In this paper, the terms allocate and reserve are used to describe the conceptual assigning of memory to connections by the fair share algorithms. In the actual TCP Autotuning implementation, the fair share algorithms set upper limits of memory usage only. Actual memory allocation is independent of the algorithm and is performed on an as-needed basis.
In the first implementation of TCP Autotuning [SMM98], each connection determined its desired socket buffer size by multiplying its congestion window size appropriately. A pool of memory was made available for use in socket buffers for connections. Connections that desired less buffer space than the fair share reserved their desired amount of space. All the remaining memory in the pool was divided equally among the connections that desired more than the fair share. This equal share was defined as the new fair share, for use in the next periodic allocation of buffer space.

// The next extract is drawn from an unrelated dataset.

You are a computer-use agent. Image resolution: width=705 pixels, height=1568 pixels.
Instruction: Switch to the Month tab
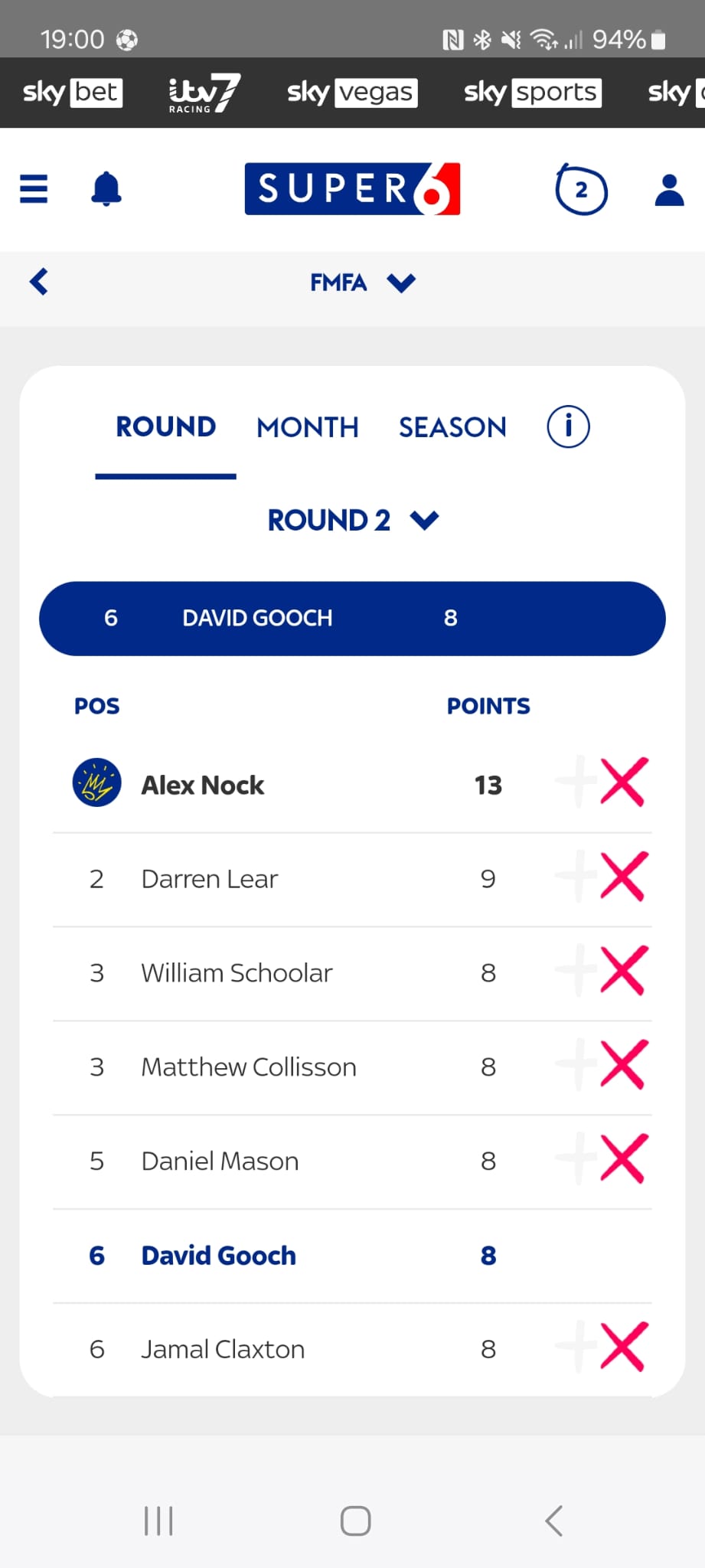(308, 427)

Each periodic allocation round involved three steps. The first step was to count the number of small connections, the number of large connections, and the sum of the buffer space desired by the small connections. The second step was to calculate the new fair share.
total pool - sum of buffer space of small conns
new fair share = -----------------------------------------------------
max(number of large conns, 1)
The third step was to allocate the min(new fair share, desired amount) of buffer space to each of the connections. The first step was implemented as one loop through all of the connections, while the third step was implemented as another (non-overlapping) loop.
The fair share would converge as long as each connection used an insignificant fraction of the memory resources. However, an oscillation could result when there are only a few connections, as described in the following example.
The problem of buffer space thrashing back and forth between a connection's reserved buffer space and the shared pool was the result of an implementation detail.Let C be a particular small connection. As C's desires grow to exceed the fair share, it becomes a large connection, donating the buffer space it had reserved into the shared pool. Now the larger pool is divided up among the large connections (of which there is one more now), and the amount each large connection receives is the new fair share.
Because the pool is larger than it was before C donated its buffer space into the pool, the new fair share may be larger too. If the new fair share is larger than C's desires, then C drops back to being a small connection in the next periodic allocation round, taking its desired buffer space out of the shared pool and keeping it for its own use. The smaller pool results in a smaller fair share, and an oscillation may begin.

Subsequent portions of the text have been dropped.